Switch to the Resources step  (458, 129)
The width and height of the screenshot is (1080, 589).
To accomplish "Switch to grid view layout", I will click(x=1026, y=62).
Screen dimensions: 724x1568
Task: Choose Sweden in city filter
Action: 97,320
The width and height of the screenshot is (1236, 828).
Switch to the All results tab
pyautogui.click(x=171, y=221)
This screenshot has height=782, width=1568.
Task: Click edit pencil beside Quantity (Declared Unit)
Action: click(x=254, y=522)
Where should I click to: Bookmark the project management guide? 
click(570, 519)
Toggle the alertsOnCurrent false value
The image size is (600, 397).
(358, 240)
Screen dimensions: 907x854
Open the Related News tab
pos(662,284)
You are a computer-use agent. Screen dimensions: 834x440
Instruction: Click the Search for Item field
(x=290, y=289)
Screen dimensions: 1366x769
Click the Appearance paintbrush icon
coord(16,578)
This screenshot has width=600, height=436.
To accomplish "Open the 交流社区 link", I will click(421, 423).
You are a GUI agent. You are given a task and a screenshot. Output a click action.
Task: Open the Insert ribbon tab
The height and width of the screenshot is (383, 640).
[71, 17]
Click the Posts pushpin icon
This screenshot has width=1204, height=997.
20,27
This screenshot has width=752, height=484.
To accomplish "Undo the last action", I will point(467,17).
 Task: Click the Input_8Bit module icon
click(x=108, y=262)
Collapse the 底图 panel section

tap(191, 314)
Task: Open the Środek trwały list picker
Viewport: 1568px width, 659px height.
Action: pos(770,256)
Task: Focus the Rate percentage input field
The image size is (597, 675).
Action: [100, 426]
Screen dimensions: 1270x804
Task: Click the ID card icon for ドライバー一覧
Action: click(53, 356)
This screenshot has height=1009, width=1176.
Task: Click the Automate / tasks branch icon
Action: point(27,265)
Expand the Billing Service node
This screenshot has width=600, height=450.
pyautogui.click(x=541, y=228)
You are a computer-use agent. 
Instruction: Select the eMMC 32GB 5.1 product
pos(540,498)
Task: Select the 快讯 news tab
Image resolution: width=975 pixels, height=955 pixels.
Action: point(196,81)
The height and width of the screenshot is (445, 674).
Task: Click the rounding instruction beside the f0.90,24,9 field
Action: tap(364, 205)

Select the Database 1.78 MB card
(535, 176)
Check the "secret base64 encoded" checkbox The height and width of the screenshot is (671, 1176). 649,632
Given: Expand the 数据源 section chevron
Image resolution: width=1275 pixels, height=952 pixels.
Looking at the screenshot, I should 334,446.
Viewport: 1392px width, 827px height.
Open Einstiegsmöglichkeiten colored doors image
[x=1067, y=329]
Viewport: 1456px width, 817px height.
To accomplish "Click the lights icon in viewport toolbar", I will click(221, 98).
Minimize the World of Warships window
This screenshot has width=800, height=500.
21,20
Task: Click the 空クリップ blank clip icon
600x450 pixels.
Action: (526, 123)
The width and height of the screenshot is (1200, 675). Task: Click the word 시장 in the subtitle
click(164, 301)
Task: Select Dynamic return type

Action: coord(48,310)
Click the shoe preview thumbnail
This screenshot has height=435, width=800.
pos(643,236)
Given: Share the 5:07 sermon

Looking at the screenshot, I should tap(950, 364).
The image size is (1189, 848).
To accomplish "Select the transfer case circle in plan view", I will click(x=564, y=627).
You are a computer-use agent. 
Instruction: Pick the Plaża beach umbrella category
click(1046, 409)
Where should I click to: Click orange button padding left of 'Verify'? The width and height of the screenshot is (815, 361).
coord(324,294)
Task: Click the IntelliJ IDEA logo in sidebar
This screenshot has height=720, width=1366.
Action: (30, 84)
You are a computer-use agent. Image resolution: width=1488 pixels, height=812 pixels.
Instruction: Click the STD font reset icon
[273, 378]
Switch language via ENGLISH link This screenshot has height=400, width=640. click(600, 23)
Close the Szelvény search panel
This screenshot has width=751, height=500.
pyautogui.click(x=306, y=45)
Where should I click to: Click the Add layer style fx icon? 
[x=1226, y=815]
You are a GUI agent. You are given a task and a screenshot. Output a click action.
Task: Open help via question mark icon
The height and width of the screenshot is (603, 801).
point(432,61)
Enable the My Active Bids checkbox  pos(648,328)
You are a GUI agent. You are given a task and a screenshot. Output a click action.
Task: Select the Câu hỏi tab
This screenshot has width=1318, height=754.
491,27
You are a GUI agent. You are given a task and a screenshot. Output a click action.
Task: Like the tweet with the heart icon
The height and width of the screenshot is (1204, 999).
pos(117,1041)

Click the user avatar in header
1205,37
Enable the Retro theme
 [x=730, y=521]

What the task requires: Reprint exactly the lines above that start at the one with "The width and height of the screenshot is (1236, 828)." and end at the one with "Click the Posts pushpin icon", keeping both and adding none.

Answer space:
The width and height of the screenshot is (1236, 828).
Switch to the All results tab
pyautogui.click(x=171, y=221)
This screenshot has height=782, width=1568.
Task: Click edit pencil beside Quantity (Declared Unit)
Action: click(x=254, y=522)
Where should I click to: Bookmark the project management guide? 
click(570, 519)
Toggle the alertsOnCurrent false value
The image size is (600, 397).
(358, 240)
Screen dimensions: 907x854
Open the Related News tab
pos(662,284)
You are a computer-use agent. Screen dimensions: 834x440
Instruction: Click the Search for Item field
(x=290, y=289)
Screen dimensions: 1366x769
Click the Appearance paintbrush icon
coord(16,578)
This screenshot has width=600, height=436.
To accomplish "Open the 交流社区 link", I will click(421, 423).
You are a GUI agent. You are given a task and a screenshot. Output a click action.
Task: Open the Insert ribbon tab
The height and width of the screenshot is (383, 640).
[71, 17]
Click the Posts pushpin icon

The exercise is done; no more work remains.